Work order
Only one stretch of the data is wanted: the line containing "Task: Open the avatar", the line containing "Screen dimensions: 1139x697", and every line between them, copied exactly.

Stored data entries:
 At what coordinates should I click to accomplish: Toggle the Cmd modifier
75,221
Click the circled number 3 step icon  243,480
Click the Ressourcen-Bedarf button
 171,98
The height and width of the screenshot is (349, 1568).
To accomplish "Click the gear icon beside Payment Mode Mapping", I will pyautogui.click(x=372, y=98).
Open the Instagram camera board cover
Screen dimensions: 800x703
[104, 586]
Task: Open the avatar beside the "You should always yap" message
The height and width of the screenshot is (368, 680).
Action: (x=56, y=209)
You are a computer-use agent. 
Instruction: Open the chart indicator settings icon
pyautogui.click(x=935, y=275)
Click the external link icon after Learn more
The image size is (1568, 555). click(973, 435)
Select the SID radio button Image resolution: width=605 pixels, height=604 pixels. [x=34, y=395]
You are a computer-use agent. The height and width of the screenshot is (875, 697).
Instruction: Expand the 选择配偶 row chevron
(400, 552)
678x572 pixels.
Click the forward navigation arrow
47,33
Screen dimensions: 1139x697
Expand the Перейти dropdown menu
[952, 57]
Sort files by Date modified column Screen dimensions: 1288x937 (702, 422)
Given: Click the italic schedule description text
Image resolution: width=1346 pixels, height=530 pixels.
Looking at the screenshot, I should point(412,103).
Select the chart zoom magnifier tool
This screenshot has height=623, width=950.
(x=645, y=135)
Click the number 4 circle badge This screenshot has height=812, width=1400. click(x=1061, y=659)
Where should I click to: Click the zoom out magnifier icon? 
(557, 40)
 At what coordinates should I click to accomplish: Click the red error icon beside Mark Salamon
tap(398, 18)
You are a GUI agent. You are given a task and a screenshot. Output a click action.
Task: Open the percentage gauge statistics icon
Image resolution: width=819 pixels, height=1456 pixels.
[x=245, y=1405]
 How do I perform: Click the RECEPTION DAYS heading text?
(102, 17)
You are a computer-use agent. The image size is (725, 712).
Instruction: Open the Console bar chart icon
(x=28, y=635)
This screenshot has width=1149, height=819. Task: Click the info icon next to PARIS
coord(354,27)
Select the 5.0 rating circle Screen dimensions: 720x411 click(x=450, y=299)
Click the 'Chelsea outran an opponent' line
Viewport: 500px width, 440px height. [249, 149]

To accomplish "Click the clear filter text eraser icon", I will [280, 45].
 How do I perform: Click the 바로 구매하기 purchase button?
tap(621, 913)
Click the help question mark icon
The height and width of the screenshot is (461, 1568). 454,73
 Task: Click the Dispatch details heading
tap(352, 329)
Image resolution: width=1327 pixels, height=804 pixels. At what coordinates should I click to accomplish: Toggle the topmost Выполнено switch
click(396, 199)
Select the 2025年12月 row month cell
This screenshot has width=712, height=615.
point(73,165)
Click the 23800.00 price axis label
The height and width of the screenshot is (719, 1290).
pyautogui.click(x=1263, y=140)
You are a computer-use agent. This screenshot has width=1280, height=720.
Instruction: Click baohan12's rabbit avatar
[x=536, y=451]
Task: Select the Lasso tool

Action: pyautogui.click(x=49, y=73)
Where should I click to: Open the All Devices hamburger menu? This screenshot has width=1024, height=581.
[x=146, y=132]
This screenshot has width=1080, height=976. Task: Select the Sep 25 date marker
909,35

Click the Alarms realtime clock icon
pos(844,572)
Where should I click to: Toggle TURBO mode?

Reply
Task: Open the avatar beside the "You should always yap" message
The height and width of the screenshot is (368, 680).
Action: (x=56, y=209)
You are a computer-use agent. 
Instruction: Open the chart indicator settings icon
pyautogui.click(x=935, y=275)
Click the external link icon after Learn more
The image size is (1568, 555). click(973, 435)
Select the SID radio button Image resolution: width=605 pixels, height=604 pixels. [x=34, y=395]
You are a computer-use agent. The height and width of the screenshot is (875, 697).
Instruction: Expand the 选择配偶 row chevron
(400, 552)
678x572 pixels.
Click the forward navigation arrow
47,33
Screen dimensions: 1139x697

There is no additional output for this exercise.